Hebron Oil Project, Canada
Hebron is a heavy oilfield lying 350km south-east of the Newfoundland and Labrador capital St John's, in the Jeanne d'Arc Basin in a water depth of 92m. It is the province's fourth offshore development – after Hibernia, Terra Nova and White Rose – and consists of the Hebron, West Ben Nevis and Ben Nevis fields.
The field is operated by ExxonMobil, which has a 36% interest in the project. ExxonMobil took control of the project from Chevron in October 2008.
The joint venture partners in the field development are Chevron Canada Resources (26.7%), Petro-Canada (22.7%), StatoilHydro (9.7%) and the public sector company Energy Corporation of Newfoundland and Labrador (ECNL, 4.9%). ECNL got stake in the project after the joint venture partners signed a co-development agreement with the provincial government in August 2008 to give the province a share of the field's revenues.
The province is paying C$110m for the stake, which could give Newfoundland a total return of C$20bn.
Hebron early history
Discovered in 1981, the project has been plagued by delays. In 2002 it was shelved by original operator Chevron because of low oil prices and 'technical difficulties'. In 2004 Chevron considered a C$1bn plan to build an undersea pipeline to tie Hebron back to Hibernia.
In 2006 efforts to kickstart the development ran into trouble after the Newfoundland Government demanded greater provincial benefits from the project.
The province is paying C$110m for its stake in Hebron, which could give Newfoundland a total return of about C$20bn. As far as development costs for the project are concerned, ExxonMobil has no plans to release estimates in the near term.
Development of the Hebron field
Estimated recoverable reserves in Hebron are put at 400m to 700m barrels of 18-25º API oil, making it the second-largest field in the Jeanne d’Arc Basin after Hibernia.
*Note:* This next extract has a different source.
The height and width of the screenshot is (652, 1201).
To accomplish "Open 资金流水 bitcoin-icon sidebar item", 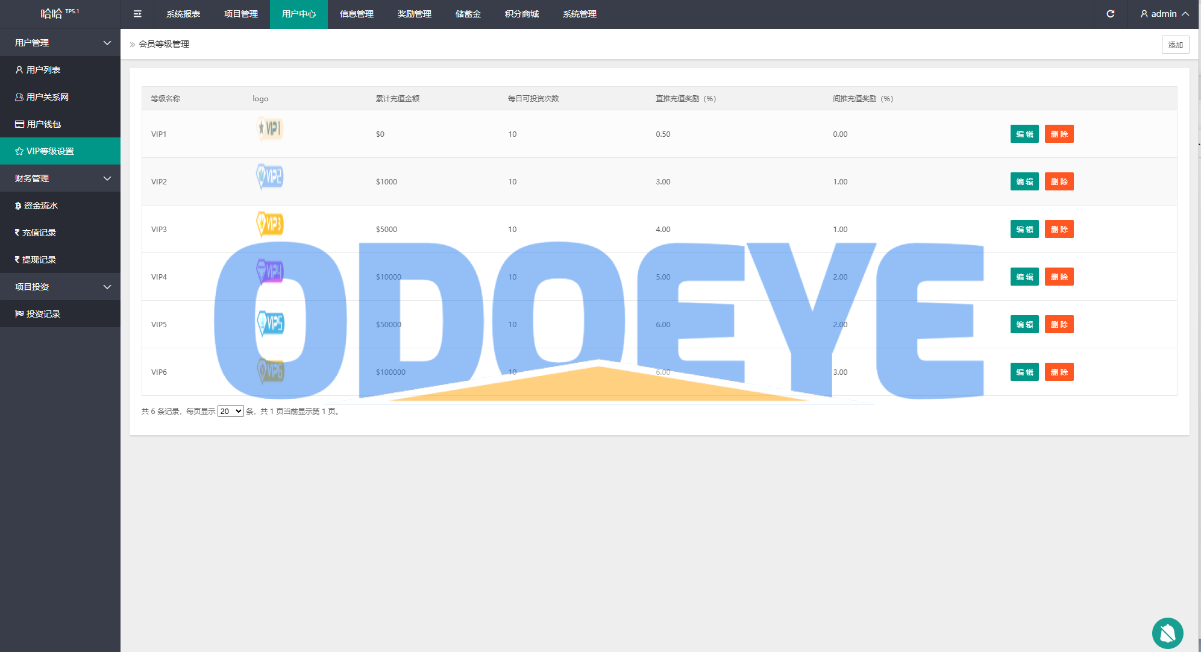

The initial development is expected to be the Hebron and the West Ben Nevis fields, with future potential for development of Ben Nevis. Plans call for first oil before the end of 2017, if not sooner, reaching a peak of about 150,000bpd to 170,000bpd within the first few years of start-up.
To keep to this timeline and meet the deadline for first oil, the development partners plan to submit a development application to the provincial government by the end of 2010. Some of these details were announced by ExxonMobil in November 2008, against the backdrop of the global financial crisis and falling oil prices.
Hebron gravity-based structure (GBS)
Oil from the field will be produced through a huge concrete gravity-based structure (GBS). The GBS remains fixed to the ocean's floor through gravity alone, with integrated drilling and production topsides. It will have capacity to store 1.45 million barrels of oil in storage compartments.
Because the Hebron GBS will sit in a treacherous area known as Iceberg Alley, it will need protection, as does Hibernia. The Hibernia GBS has an ice belt 15m thick, which includes a 1.4m-thick external ice wall. The star-shaped ice wall also has 16 sharp teeth, which distribute the force of an iceberg impact over the surface of the structure.
The Hebron GBS will be built at the province's Bull Arm construction yard, where the Hibernia GBS was built. Engineering and design work is expected to take place between 2009 and 2012, with detailed engineering procurement to begin between 2012 and 2016.
Fabrication is due to start by 2012, hitting a peak by 2015.
In November 2010, Kiewit-Aker Contractors was awarded the contract to carry out front end engineering and design (FEED) for the GBS. The contract also includes an option to provide detailed engineering, procurement and construction services.
A $61m FEED contract for topsides of the GBS was awarded to WorleyParsons in September 2010. WorleyParsons will provide overall project management and award subcontracts to third parties. The works are expected to be completed by 2011.